#### [Tarefas]
- a) Transcreva literalmente, da ficha do discurso sobre recursos para a educação, o trecho que vai de "Discurso durante a" até "da Frente Liberal/TO)".
- b) Segundo a ficha do discurso sobre recursos para a educação, em que data e página o discurso foi publicado no DSF?
- c) Dê continuidade à ficha do discurso sobre recursos para a educação a partir do ponto em que ela termina.
══ Trecho extraído ══
Discurso durante a 39ª Sessão Não Deliberativa, no Senado Federal

PREOCUPAÇÃO COM A DISPARIDADE REGIONAL NA DISTRIBUIÇÃO DE RECURSOS PARA A POLITICA EDUCACIONAL E CIENTIFICA NO PAIS.

Autor
Carlos Patrocínio (PFL - Partido da Frente Liberal/TO)
Nome completo: Carlos do Patrocinio Silveira
Casa
Senado Federal
Tipo
Discurso
Resumo por assunto
EDUCAÇÃO.:
  • PREOCUPAÇÃO COM A DISPARIDADE REGIONAL NA DISTRIBUIÇÃO DE RECURSOS PARA A POLITICA EDUCACIONAL E CIENTIFICA NO PAIS.
Publicação
Publicação no DSF de 24/04/2001 - Página 6937
Assunto
Outros > EDUCAÇÃO.
Indexação
  • ANALISE, DISPARIDADE, DISTRIBUIÇÃO, RECURSOS, EDUCAÇÃO, REGIÃO, BRASIL, FAVORECIMENTO, REGIÃO SUDESTE.
  • NECESSIDADE, INCENTIVO, PESQUISA CIENTIFICA E TECNOLOGICA, APROVEITAMENTO, CARACTERISTICA, REGIÃO.
  • COMENTARIO, IMPORTANCIA, PROGRAMA, FOMENTO, COOPERAÇÃO, CONSELHO NACIONAL DE DESENVOLVIMENTO CIENTIFICO E TECNOLOGICO (CNPQ), COORDENAÇÃO DE APERFEIÇOAMENTO DE PESSOAL DE NIVEL SUPERIOR (CAPES), FINANCIADORA DE ESTUDOS E PROJETOS (FINEP), OBJETIVO, REFORÇO, CURSO DE POS-GRADUAÇÃO, REGIÃO, CARENCIA, ESPECIFICAÇÃO, REGIÃO NORTE, REGIÃO NORDESTE.
═══
══ Dados brutos ══
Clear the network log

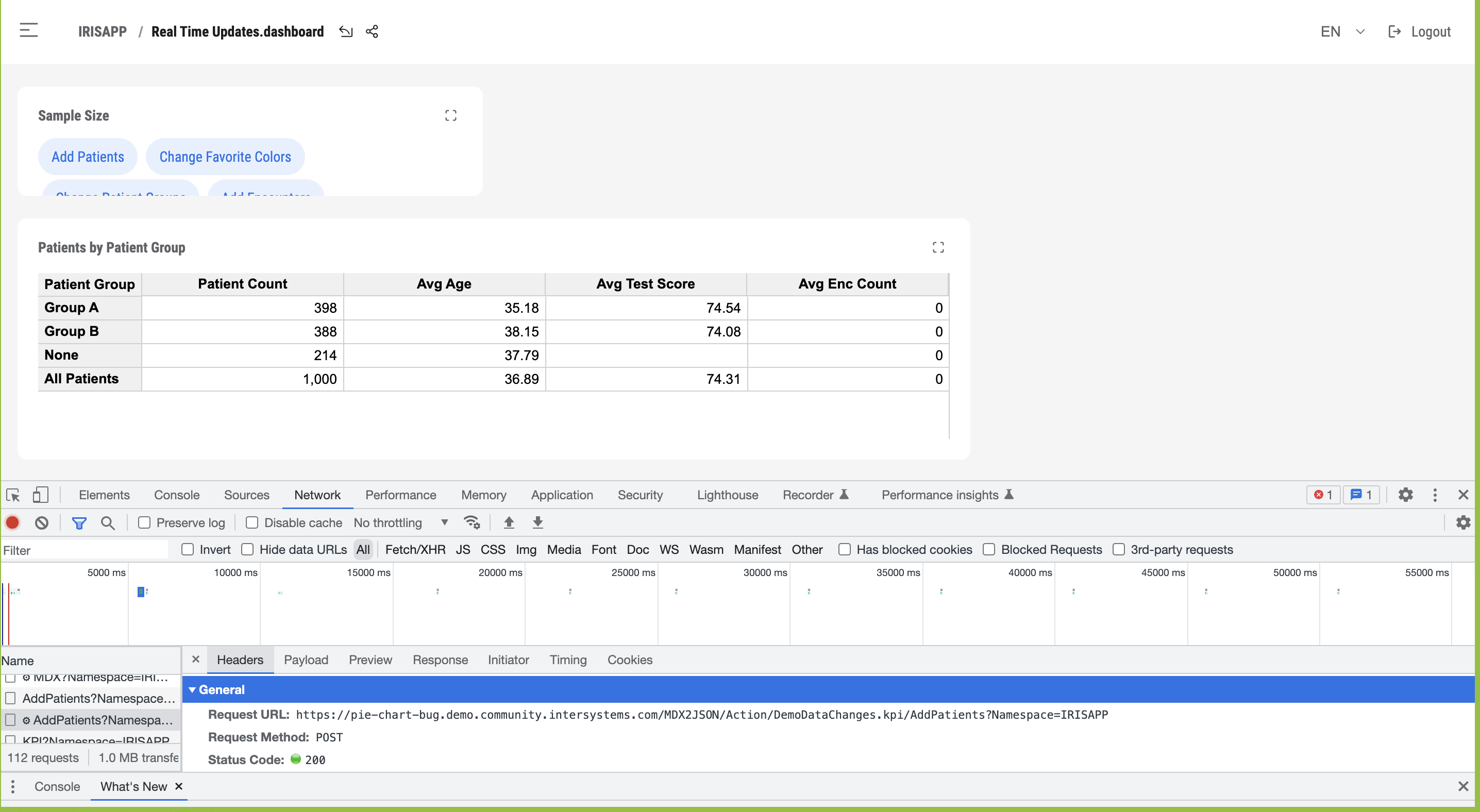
═══
══ Dados brutos ══
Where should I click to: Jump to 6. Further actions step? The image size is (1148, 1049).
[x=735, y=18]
═══
══ Dados brutos ══
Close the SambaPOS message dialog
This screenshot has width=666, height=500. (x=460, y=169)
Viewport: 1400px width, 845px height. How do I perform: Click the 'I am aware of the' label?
═══
#### [Respostas]
- a)
Discurso durante a 39ª Sessão Não Deliberativa, no Senado Federal

PREOCUPAÇÃO COM A DISPARIDADE REGIONAL NA DISTRIBUIÇÃO DE RECURSOS PARA A POLITICA EDUCACIONAL E CIENTIFICA NO PAIS.

Autor
Carlos Patrocínio (PFL - Partido da Frente Liberal/TO)

- b) Em 24/04/2001, na página 6937.

- c)
O SR. CARLOS PATROCÍNIO (PFL - TO. Pronuncia o seguinte discurso.) - Sr. Presidente, Sras e Srs Senadores, na era da economia globalizada, a ciência e o conhecimento disputam, acirradamente, a hegemonia discursiva na competição política por um mundo nacionalmente melhor e mais justo. No concerto das nações, ciência e conhecimento se convertem em recursos inestimavelmente valiosos para a aquisição de um posicionamento de prestígio e de poder por parte de uma sociedade nacionalmente constituída. O Brasil, que luta por um espaço mais expressivo dentro de uma nova ordem internacional que se impõe, não se furta a repensar sua política educacional e científica, de modo a garantir a efetivação de um projeto nacional de auto-sustentação econômica e, por que não em conhecimento e tecnologia.

Contudo, para a viabilização de tão ambiciosa proposta, cabe às autoridades brasileiras tomarem consciência do extremo grau de disparidade regional que cerca a distribuição de recursos, visando à produção de conhecimentos no País. De acordo com a política científica vigente, tal distribuição segue critérios rigorosamente estabelecidos pela contribuição regional no Produto Interno Bruto, bem como pela densidade demográfica. Isso eqüivale dizer, numa leitura mais pragmática, que as regiões que mais contribuem para a formação de ativos economicamente contabilizados são contempladas com injeções ainda mais generosas de recursos, para a manutenção de uma estrutura nacionalmente desigual e perversa de ciência e educação.

O Ministério da Educação reconhece as anomalias do sistema atual e declara que a Região Sudeste, disparadamente, absorve o maior volume de verbas do Orçamento, acompanhando os critérios viciadamente marcados de população e PIB. Para se ter uma leve idéia do quadro presente, os Estados de São Paulo e Rio de Janeiro, que já reúnem 11 universidades públicas, possuem nada menos que 42 das 72 universidades particulares e comunitárias vinculadas ao Conselho de Reitores das Universidades Brasileiras, conforme números divulgados pelo próprio Ministério.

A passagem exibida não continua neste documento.